Calculate the pH of a solution at the endpoint of a titration involving 25.00 mL of CH3COOH at unknown concentration, and 21.40 mL of 0.100 M NaOH
CH3COOH + NaOH ==> CH3COONa + H2O
So the pH at the equivalence point will be determined by the hydrolysis of the salt.
CH3COO^- + HOH ==> CH3COOH + OH^-
Kb = (KwKa) = (OH^-)(CH3COOH)/(CH3COO^-)
Set up an ICE chart, substitute into the Kb expression, and solve for x, then convert to pOH, then to pH. The problem doesn't tell you the concn of the CH3COONa at the end but it gives you a way to calculate it.
moles NaOH = M x L
moles CH3COOH will be the same at the equivalence point since the titration is 1:1. Then (CH3COONa) = moles NaOH/L soln or (21.4*0.1/(21.4+25) = ??
To calculate the pH at the endpoint of the titration, you need to determine the concentration of CH3COOH at the endpoint. The endpoint of a titration occurs when the moles of the acid and base are stoichiometrically equal, meaning they have reacted in a 1:1 ratio.
First, let's determine the number of moles of NaOH used in the titration:
moles of NaOH = volume of NaOH (L) × concentration of NaOH (M)
= 0.02140 L × 0.100 M
= 0.00214 moles
Since the acid and base react in a 1:1 ratio, the number of moles of CH3COOH at the endpoint will also be 0.00214 moles.
Next, you need to find the original concentration of CH3COOH using the volume and concentration information given. In this case, we have 25.00 mL of CH3COOH at an unknown concentration.
If we assume that the final volume of the solution at the endpoint is the sum of the volumes added (25.00 mL + 21.40 mL = 46.40 mL = 0.04640 L), we can use the equation:
moles of CH3COOH = volume of CH3COOH (L) × concentration of CH3COOH (M)
Rearranging the formula, we can solve for the concentration of CH3COOH:
concentration of CH3COOH = moles of CH3COOH / volume of CH3COOH (L)
= 0.00214 moles / 0.02500 L
= 0.0856 M
Now that we know the concentration of CH3COOH, we can calculate the pH at the endpoint using the dissociation of CH3COOH.
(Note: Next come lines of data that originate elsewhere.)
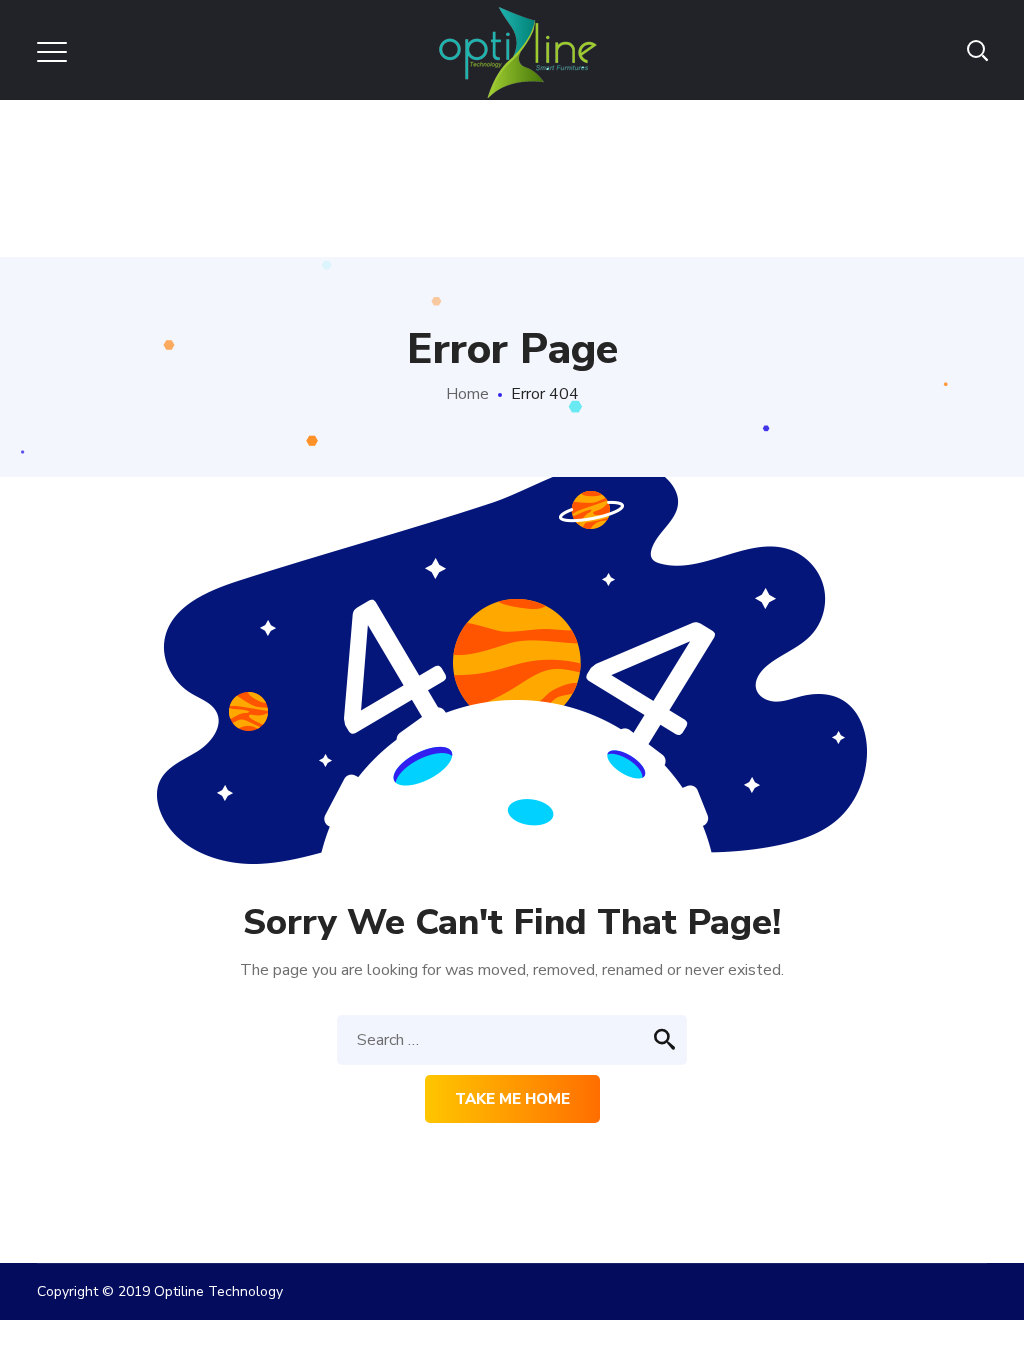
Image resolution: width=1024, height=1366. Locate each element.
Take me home (512, 1099)
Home (467, 394)
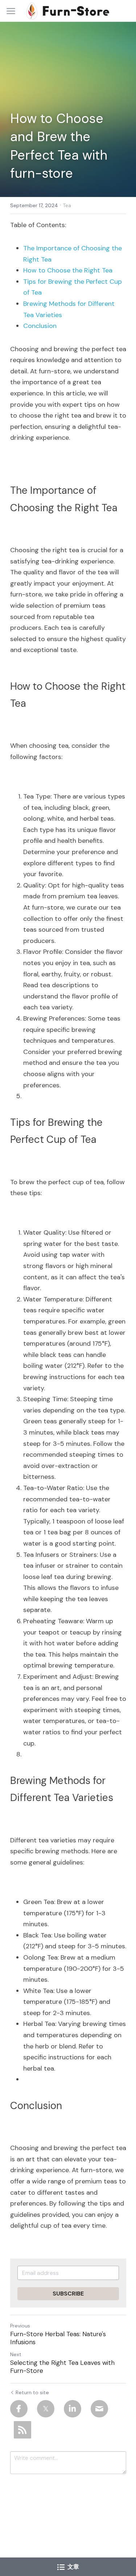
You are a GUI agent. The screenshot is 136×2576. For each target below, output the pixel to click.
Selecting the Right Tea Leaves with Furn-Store (62, 2367)
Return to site (32, 2392)
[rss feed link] (22, 2429)
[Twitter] (45, 2408)
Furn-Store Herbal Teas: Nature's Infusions (58, 2338)
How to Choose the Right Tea (67, 270)
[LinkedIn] (72, 2408)
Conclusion (40, 325)
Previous (20, 2325)
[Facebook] (19, 2408)
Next (15, 2354)
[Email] (99, 2408)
CH3COOH is a weak acid that partially dissociates in water, so we can use the equilibrium expression for the dissociation:
CH3COOH + H2O ⇌ CH3COO^- + H3O^+
The equilibrium constant expression for this reaction is:
Ka = [CH3COO^-] × [H3O^+] / [CH3COOH]
Since the concentration of H3O^+ is equal to the concentration of CH3COOH at equilibrium in this case, we need to calculate the concentration of H3O^+.
Using the expression for the acid dissociation constant (Ka = [CH3COO^-] × [H3O^+] / [CH3COOH]), we can rearrange to solve for [H3O^+]:
[H3O^+] = (Ka × [CH3COOH]) / [CH3COO^-]
= (1.8 × 10^-5) × 0.0856 M / 0.0856 M
= 1.8 × 10^-5 M
Finally, we can calculate the pH using the equation:
pH = -log[H3O^+]
= -log(1.8 × 10^-5)
= 4.74
Therefore, the pH of the solution at the endpoint of the titration is 4.74.